Programa federal Iniciativa vai expandir o atendimento em seis áreas prioritárias: oncologia, ginecologia, cardiologia, ortopedia, oftalmologia e otorrinolaringologia
FOTO: Diego Campos/Secom-PR

O ministro Alexandre Padilha (Saúde) ao detalhar nesta quarta-feira (25) as regras do Agora Tem Especialistas, iniciativa do governo federal, afirmou que o programa objetiva agilizar atendimentos na rede pública de saúde e reduzir o tempo de espera nas filas. O programa prevê o uso de toda a estrutura de saúde do País, pública e privada, para aumentar a capacidade de atendimento.
“Estamos aqui para explicar para a população aquilo que é um sonho do presidente Lula: reduzir o tempo de espera. A pessoa vai na unidade de saúde e consegue atendimento, aí os médicos pedem uma consulta com um especialista, um exame para o coração ou pulmão e as pessoas começam a esperar, esperar, esperar. É para enfrentar essa situação, reduzir esse tempo de espera que lançamos o Agora Tem Especialistas”, afirmou.
O programa vai expandir o atendimento em seis áreas prioritárias: oncologia, ginecologia, cardiologia, ortopedia, oftalmologia e otorrinolaringologia. A expectativa é aumentar em até 30% a oferta de atendimentos e reduzir a espera em policlínicas, UPAS, ambulatórios e salas de cirurgias.

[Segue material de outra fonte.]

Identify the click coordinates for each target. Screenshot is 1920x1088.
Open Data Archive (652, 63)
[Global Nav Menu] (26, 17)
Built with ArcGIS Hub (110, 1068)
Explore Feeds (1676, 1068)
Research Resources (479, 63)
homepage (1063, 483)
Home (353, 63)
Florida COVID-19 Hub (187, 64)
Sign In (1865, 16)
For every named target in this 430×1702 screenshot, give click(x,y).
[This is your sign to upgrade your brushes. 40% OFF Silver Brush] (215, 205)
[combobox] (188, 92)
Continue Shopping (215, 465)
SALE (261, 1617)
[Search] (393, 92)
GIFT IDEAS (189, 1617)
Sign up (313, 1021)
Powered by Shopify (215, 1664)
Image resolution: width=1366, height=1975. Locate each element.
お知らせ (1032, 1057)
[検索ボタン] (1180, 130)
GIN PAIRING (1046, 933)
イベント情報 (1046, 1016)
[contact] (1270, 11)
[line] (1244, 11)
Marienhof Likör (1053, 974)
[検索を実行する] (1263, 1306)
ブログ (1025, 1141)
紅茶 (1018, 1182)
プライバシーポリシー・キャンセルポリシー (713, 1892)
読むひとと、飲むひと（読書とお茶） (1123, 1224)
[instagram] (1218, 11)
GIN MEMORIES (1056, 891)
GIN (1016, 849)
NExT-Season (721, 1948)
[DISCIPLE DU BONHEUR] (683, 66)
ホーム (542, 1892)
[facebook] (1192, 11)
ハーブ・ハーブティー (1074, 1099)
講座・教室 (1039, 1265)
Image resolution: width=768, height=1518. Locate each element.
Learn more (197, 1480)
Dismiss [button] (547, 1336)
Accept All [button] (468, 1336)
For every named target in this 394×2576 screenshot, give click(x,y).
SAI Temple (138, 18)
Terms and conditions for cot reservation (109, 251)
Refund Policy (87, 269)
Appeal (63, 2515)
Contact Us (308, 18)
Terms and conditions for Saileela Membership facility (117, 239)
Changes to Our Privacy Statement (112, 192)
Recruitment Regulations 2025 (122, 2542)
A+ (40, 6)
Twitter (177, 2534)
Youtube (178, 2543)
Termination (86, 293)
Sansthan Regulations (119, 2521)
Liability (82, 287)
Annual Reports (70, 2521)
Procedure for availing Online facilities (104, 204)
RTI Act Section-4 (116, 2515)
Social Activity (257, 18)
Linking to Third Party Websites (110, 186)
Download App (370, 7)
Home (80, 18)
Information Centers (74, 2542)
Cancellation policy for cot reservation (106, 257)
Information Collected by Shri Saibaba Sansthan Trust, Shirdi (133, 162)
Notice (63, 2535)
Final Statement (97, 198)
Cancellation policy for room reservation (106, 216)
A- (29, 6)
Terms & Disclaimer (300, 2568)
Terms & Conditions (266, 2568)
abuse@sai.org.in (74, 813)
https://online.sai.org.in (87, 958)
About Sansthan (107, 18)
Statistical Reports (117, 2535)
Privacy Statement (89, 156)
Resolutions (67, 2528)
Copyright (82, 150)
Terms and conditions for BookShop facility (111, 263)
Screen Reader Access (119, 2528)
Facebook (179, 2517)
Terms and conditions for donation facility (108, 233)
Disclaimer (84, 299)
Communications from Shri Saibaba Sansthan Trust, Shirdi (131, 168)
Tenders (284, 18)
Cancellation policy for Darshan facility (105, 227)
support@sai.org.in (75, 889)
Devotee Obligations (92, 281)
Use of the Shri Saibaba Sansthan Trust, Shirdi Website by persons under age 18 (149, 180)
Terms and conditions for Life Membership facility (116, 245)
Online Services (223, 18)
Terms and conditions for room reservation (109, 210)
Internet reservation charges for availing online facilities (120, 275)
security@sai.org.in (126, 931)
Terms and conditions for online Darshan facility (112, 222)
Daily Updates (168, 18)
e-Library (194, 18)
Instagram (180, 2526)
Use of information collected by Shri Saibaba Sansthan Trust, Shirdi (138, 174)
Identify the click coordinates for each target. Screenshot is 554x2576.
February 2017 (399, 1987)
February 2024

Padilha lembrou que, no ano passado, o SUS (Sistema Único de Saúde) atingiu o recorde histórico de cirurgias eletivas, com mais de 14 milhões de procedimentos. Apesar do avanço, Padilha ressaltou que o número ainda é insuficiente diante da demanda acumulada. “A gente tem todos os problemas represados desde a época da pandemia”, destacou.
Além disso, o ministro destacou outro foco do programa, que é o tratamento do câncer. São recursos e iniciativas inéditas no acesso à radioterapia. Serão implantados 121 aceleradores lineares em todo o país. A meta é garantir que casos suspeitos tenham diagnóstico em até 30 dias e o início do tratamento em, no máximo, outros 30. Com o Plano de Expansão da Radioterapia no SUS, os equipamentos antigos serão substituídos e estabelecimentos de saúde habilitados serão estruturados para prestar serviços ao SUS. O investimento é de R$ 400 milhões.
“No câncer, tempo é vida. Todo o nosso esforço vai ser garantir que a pessoa possa, se tem uma suspeita de câncer, fazer o diagnóstico em 30 dias, começar a tratar em mais 30, no máximo. Para isso, a gente precisa ter mais equipamentos, chamados aceleradores lineares. São aqueles equipamentos para radioterapia espalhados no Brasil. Vamos fazer a maior expansão desses equipamentos, são 121 novos, vão estar implantados até o ano que vem”, explicou.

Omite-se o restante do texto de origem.